Circuit breakers stop routing work to a sub-agent when its error rate exceeds a threshold over a rolling window. They prevent cascade failures where one broken agent drags the whole system down. More importantly, they prevent the $400 overnight API bill from an infinite retry loop. If you run agent pipelines unattended, circuit breakers are mandatory.

How does checkpointing improve agent pipeline success rates?#

Checkpointing changes the math. A 10-step chain with checkpoints and per-step retry is functionally a series of 2-step chains (step + retry).
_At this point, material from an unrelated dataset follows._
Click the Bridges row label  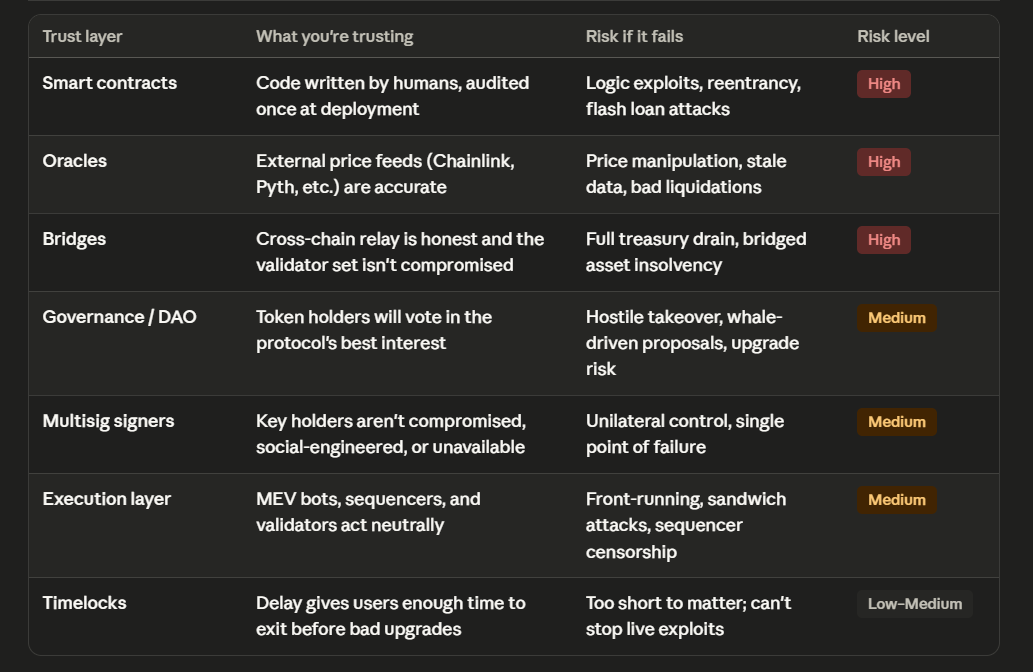point(74,239)
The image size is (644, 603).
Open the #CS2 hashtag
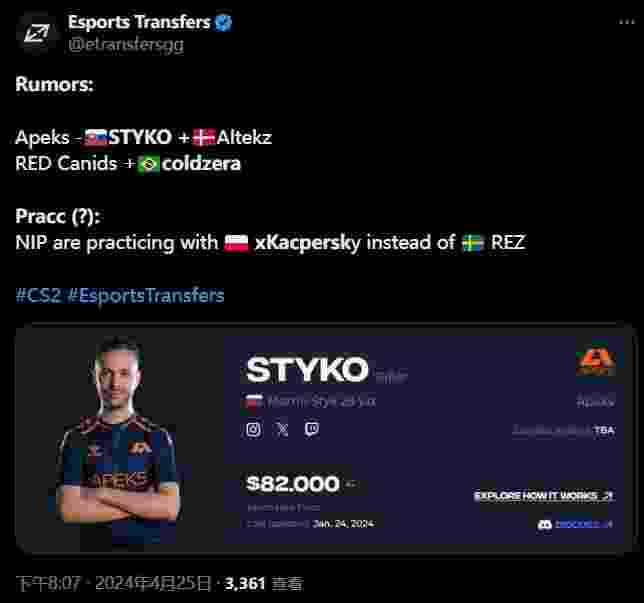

At 85% reliability, that is 72% end-to-end instead of 20%. The key: state must be external (Postgres, Redis, Convex, flat file), not in the agent's memory, because the agent's memory is what just failed.

What is the optimal number of steps in an agent chain?#

Realistic planners cap chains at 5 steps with verification gates between them. At 80% per-step reliability, 5 steps gives 33% end-to-end success. 10 steps gives 11%. Optimistic planners assume 90% and build 15-step pipelines that never ship. If you need more than 5 steps, add checkpoints and treat it as multiple 5-step chains with durable state handoffs.

How do I reduce AI agent pipeline costs while maintaining reliability?#

Three levers: (1) Model tier routing - use tiny models for classification, medium models for workers, and large models only for planning. Claude Opus orchestrator + Haiku workers cuts costs 10x. (2) Prompt caching - system prompts and tool definitions should hit 70%+ cache rates for 60-90% cost reduction. (3) Batch API - 50% discount for async jobs. Cost and reliability are tied: a $0.10 pipeline can tolerate 20% success; a $5 pipeline cannot.